Agent VI (options momentum) is having a quietly interesting session. The book is unrealized — nothing closed today — but the mark-to-market tells a story. The CSCO call is up sharply alongside the stock, and the AAPL call has moved from 9.87 to 11.90, a meaningful pop on a day when Apple participated in the tech bid. The harder read is the NFLX put, which is bleeding (3.84 to 2.84) as Netflix refuses to cooperate with the bearish thesis, and the CRM put, which is working (9.89 to 11.13). Options momentum is, by design, running a mixed book — it's not a market-direction bet, it's a volatility-and-momentum bet — so the internal hedging here is functioning as intended, even if the NFLX leg stings.

Agent II's short book deserves an honest look. META short at 598.71 is now 616.59, and NFLX short at 85.43 is now 87.57. On a day when mega-cap tech ripped, those are losing positions doing exactly what losing short positions do in a risk-on tape. Agent II's overall equity is still up 1.08% on the day because the long book (NVDA, CSCO) is carrying weight, but the short side is a drag — and with hot inflation data in the backdrop, the macro case for those shorts isn't obviously strengthening.

Agent III (gold/silver ratio) is quietly absorbing a rough day. GLD fell 0.57% and the position — long GLD at 433.49, now 430.47 — is the portfolio's clearest loser in percentage terms at -0.69%. The irony is rich: with geopolitical fires burning from Gaza to Tehran to Kyiv, gold *should* be a haven, but surging Treasury yields and a firming dollar (UUP up 0.22%) are overriding the fear bid today. The methodology isn't wrong about the relationship between gold and silver; it's simply sitting through a macro crosscurrent where two competing forces are in the same room.

Agent VII (the day trader) ground out four trades and came away with a 25% win rate and a small realized loss of $105. That's not a disaster — it's a day-trading result on a tape that had genuine intraday noise — but it underlines how difficult it is to extract edge from a session where the big move came from a single overnight earnings gap rather than sustained intraday momentum.
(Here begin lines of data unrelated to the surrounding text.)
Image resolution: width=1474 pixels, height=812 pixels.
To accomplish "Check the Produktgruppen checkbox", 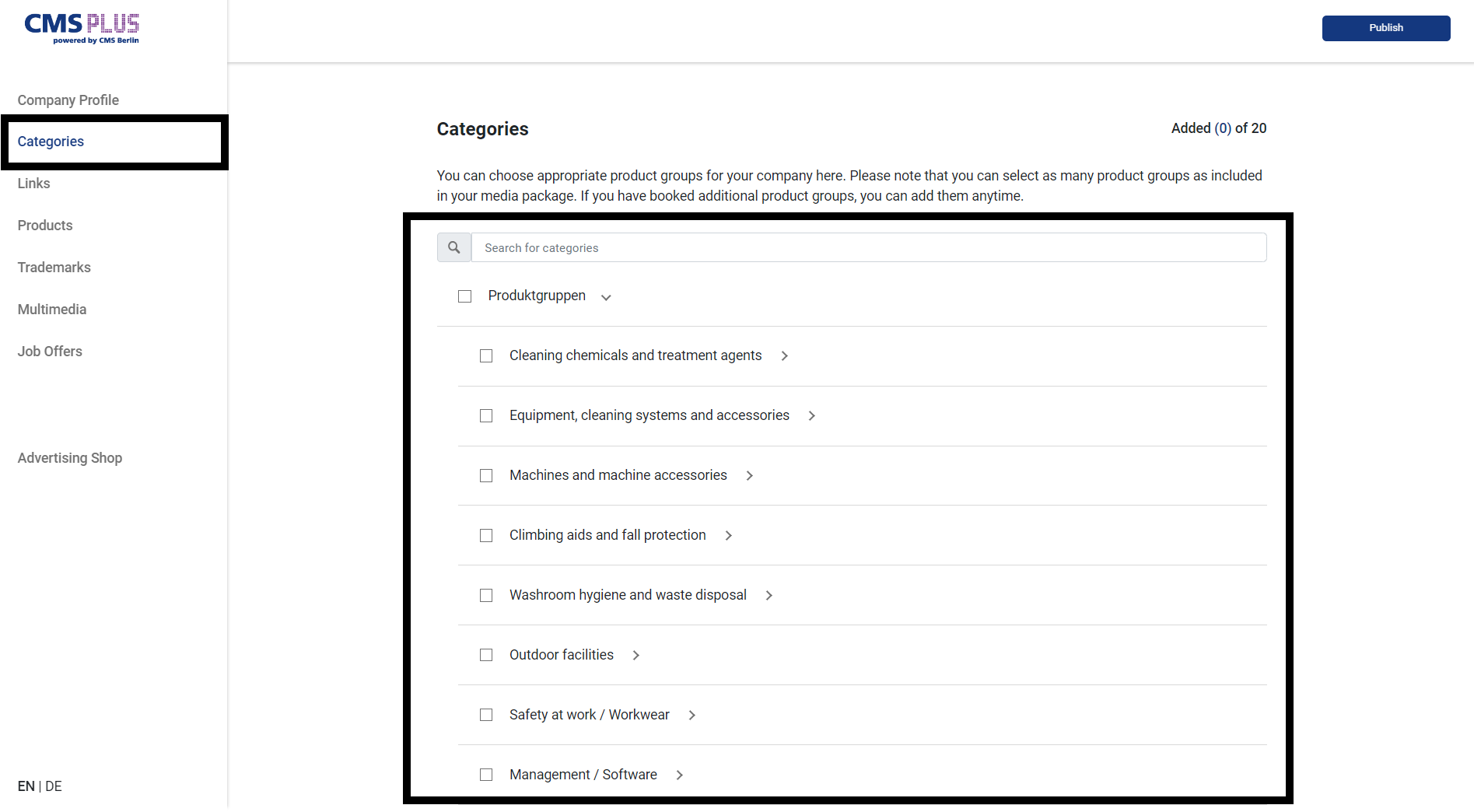I will (x=465, y=296).
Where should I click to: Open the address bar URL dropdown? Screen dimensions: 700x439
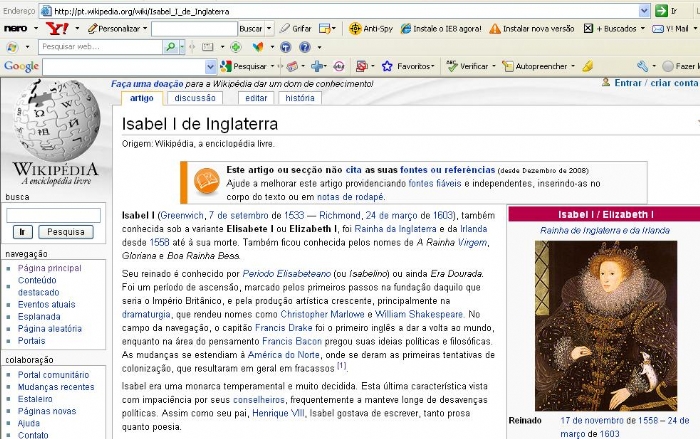pos(644,10)
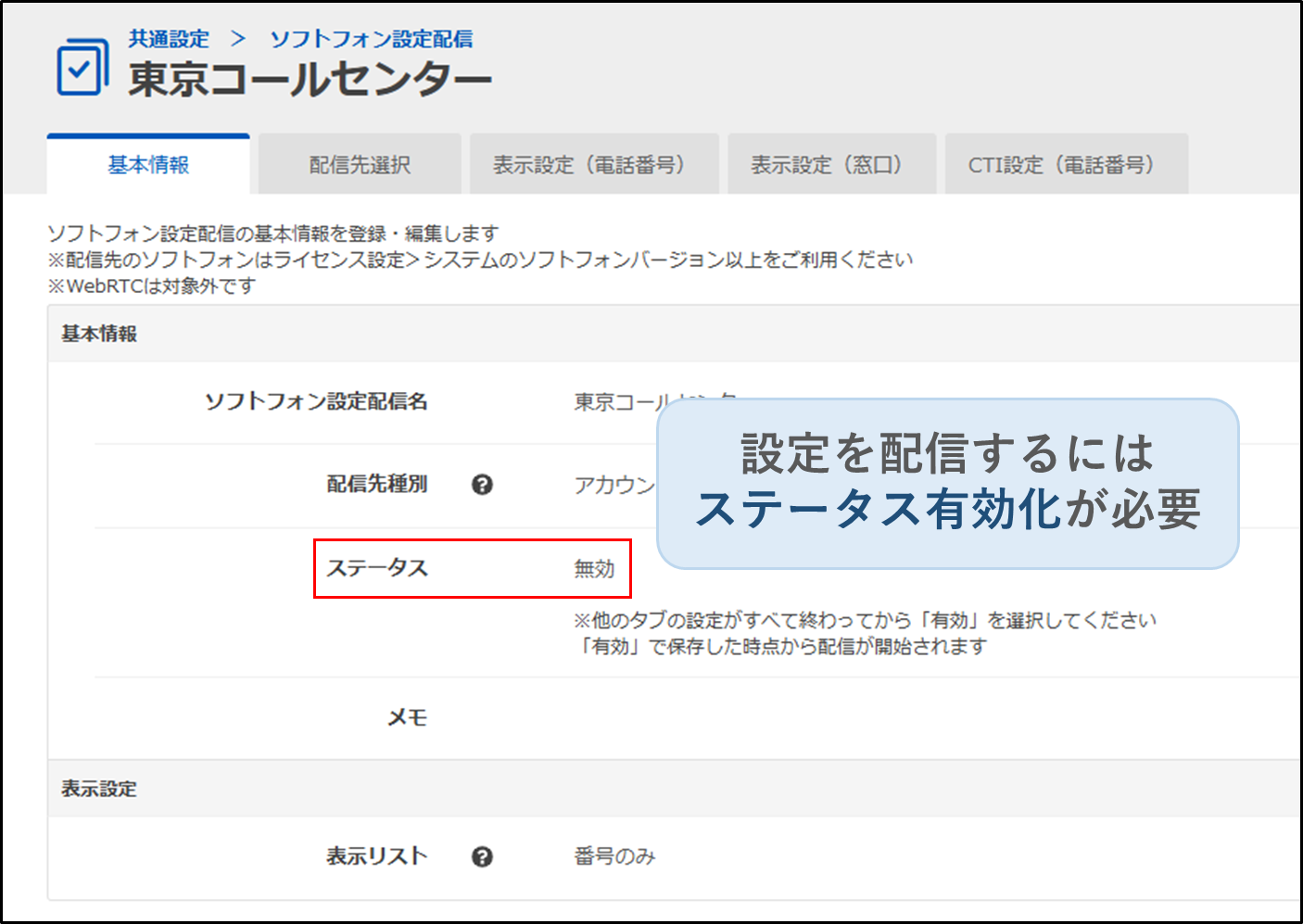Go to the 表示設定（窓口）tab
The height and width of the screenshot is (924, 1303).
pyautogui.click(x=831, y=165)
The three dip-buyer agents remain entirely flat and silent, which is the correct behavior when the market isn't giving them a dip to buy. Sometimes the most important thing a rules-based system does is nothing.

What today clarifies is how much the *timing of entry* matters relative to *reaction to news*. The agents that benefited most from CSCO's earnings weren't trying to trade the event — they were already positioned from trend signals that predated it. The methodologies that attempt to anticipate or react (the options book, the day trader) had to work harder for smaller or negative results. Being early and patient isn't glamorous, but Wednesday made the case for it plainly.